Przed rokiem mówiło się, że Brooklyn Nets są głównym kandydatem do mistrzostwa. Przed tym sezonem takie głosy także się pojawiały, jednak ta narracja powoli wygasa. Kyrie Irving za Jamesem Hardenem tęsknić nie zamierza.
- Jeśli James tego chciał, to szanuję jego decyzję. Życzę mu wszystkiego najlepszego, pokoju i miłości. Przyjaźnimy się, ale to po prostu nie wyszło – powiedział Irving zaraz po tym, jak zanotował 50 punktów przeciwko Charlotte Hornets.

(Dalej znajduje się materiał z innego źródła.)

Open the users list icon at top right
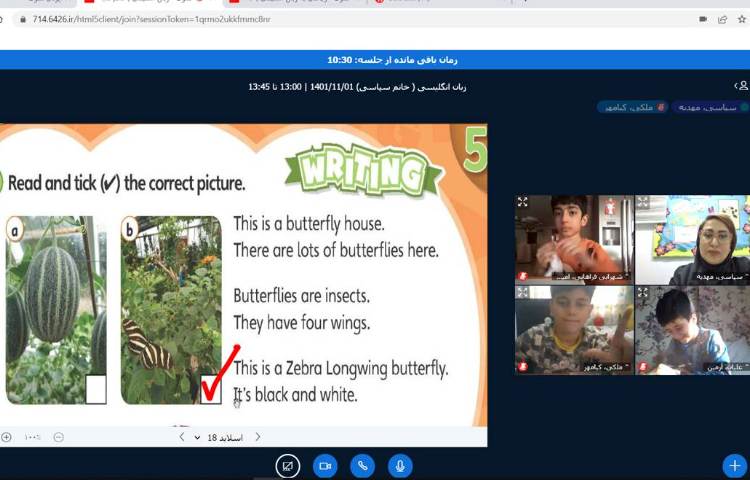 click(740, 86)
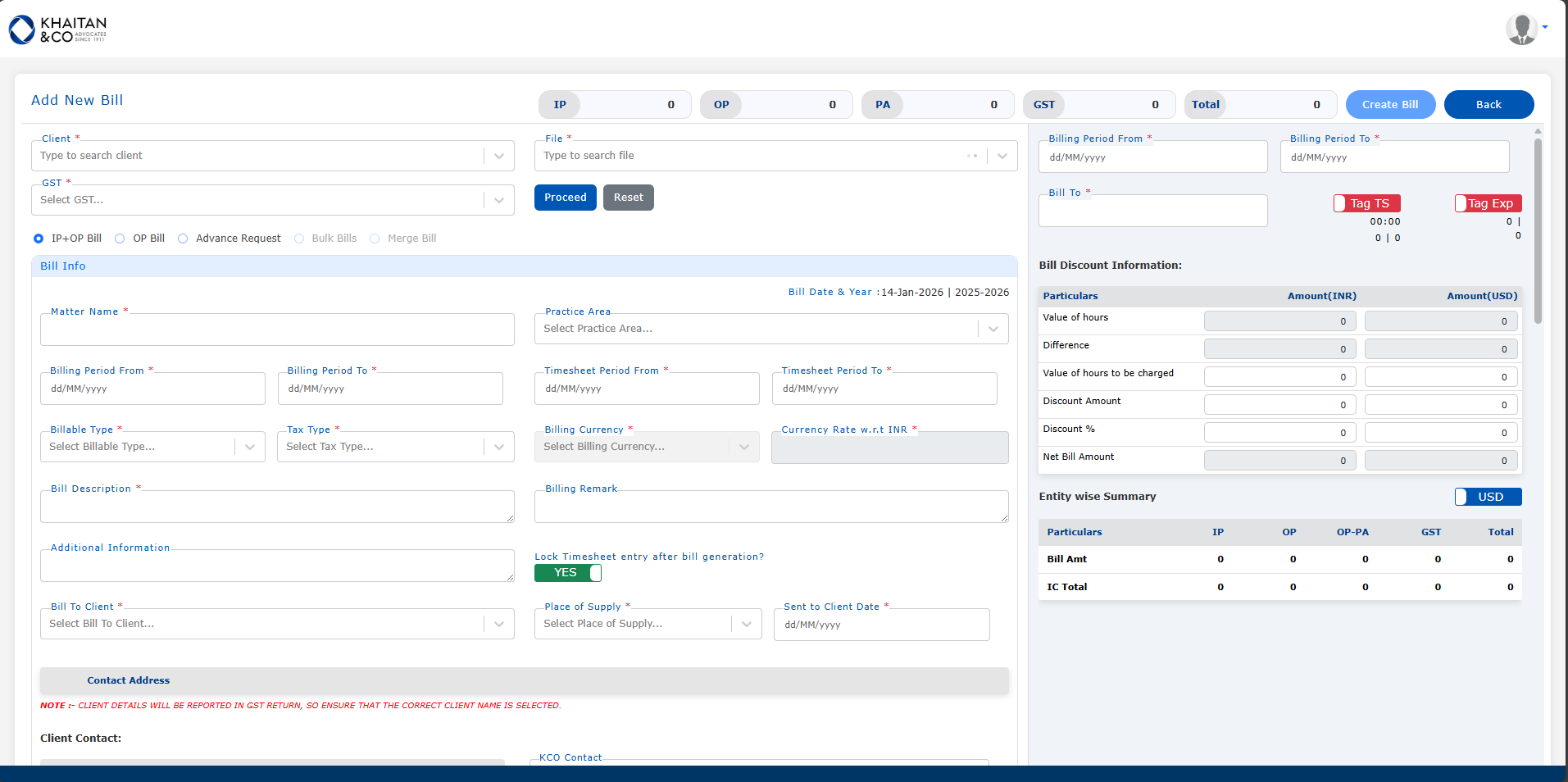The width and height of the screenshot is (1568, 782).
Task: Click into the Matter Name field
Action: pos(277,330)
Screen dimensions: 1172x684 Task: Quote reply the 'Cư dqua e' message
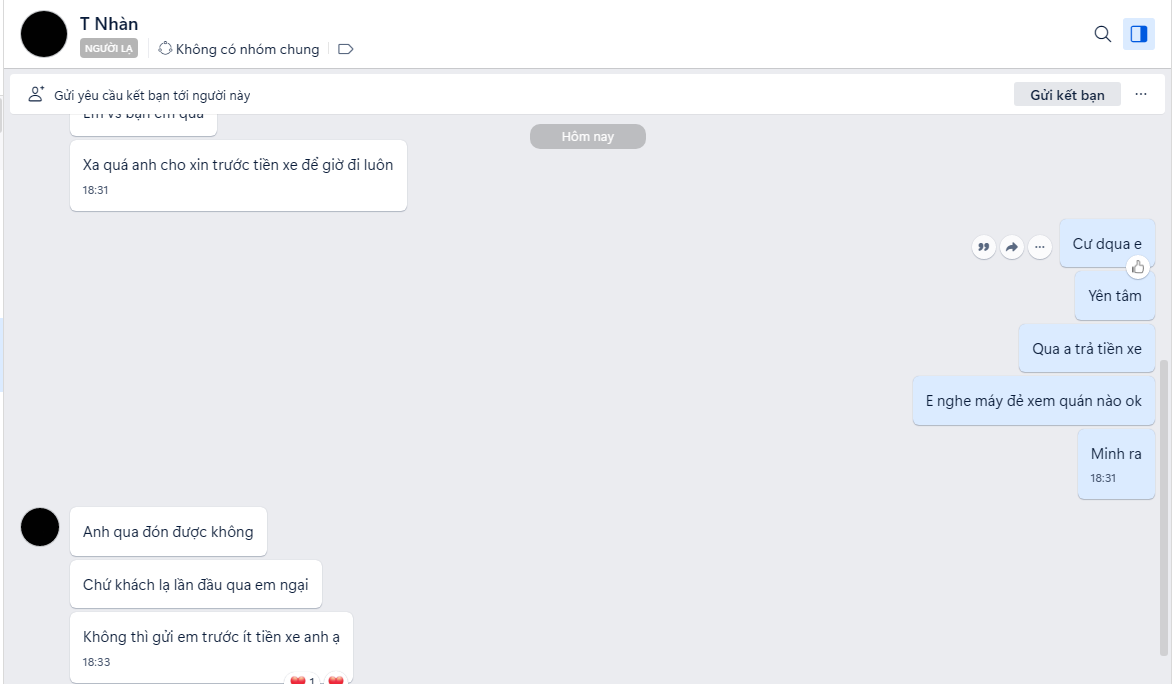(x=984, y=247)
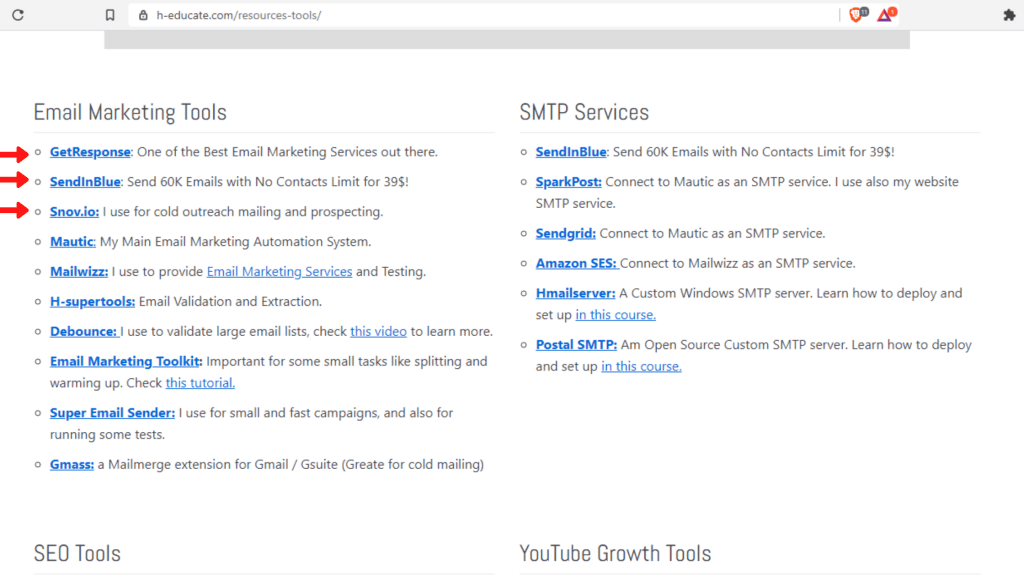Click 'this video' link in Debounce entry
The height and width of the screenshot is (576, 1024).
[x=378, y=331]
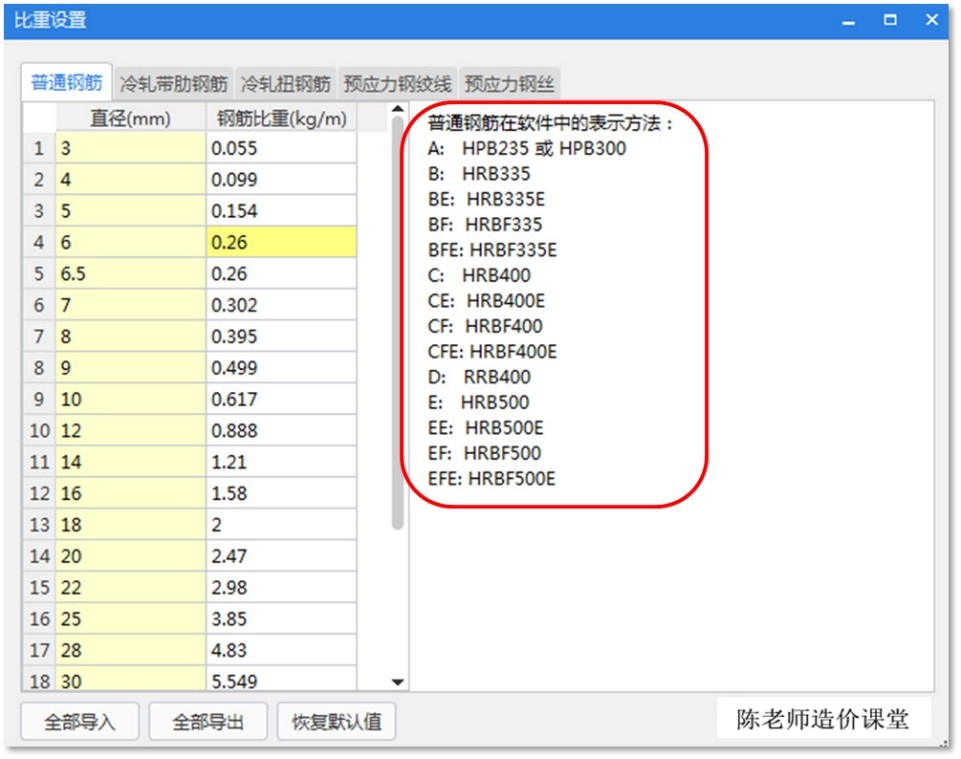Select the highlighted 0.26 weight cell
This screenshot has height=759, width=961.
tap(283, 241)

Harden zanim trafił do Philadelhii, miał wyrazić swoje niezadowolenie z sytuacji, jaka panowała na Brooklynie. Nie podobało mu się to, że Irving nie może grać w meczach domowych, przez co ich wyniki pozostawiały wiele do życzenia. Irving z kolei odbił piłeczkę sugerując, że to jego sprawa oraz, że sam James nie przyszedł w tym temacie do niego, by porozmawiać.

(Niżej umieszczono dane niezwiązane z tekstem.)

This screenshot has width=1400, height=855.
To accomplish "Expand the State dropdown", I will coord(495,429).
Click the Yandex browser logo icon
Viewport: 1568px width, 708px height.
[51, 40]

- Chciałbym, żeby komunikacja pomiędzy nami w zespole wyglądała lepiej. Ale tu nie ma żadnych „kwasów” między nami – dodał Irving.
Od kiedy Harden trafił do siedemdziesiątek-szóstek, Nets wygrali zaledwie 4 z 11 meczów. Obecnie drużyna z Barclays Center zajmuje ósmą lokatę w konferencji Wschodniej. 76ers z Jamesem na parkiecie wygrali wszystkie pięć meczów, a bez niego zanotowali bilans 3-2.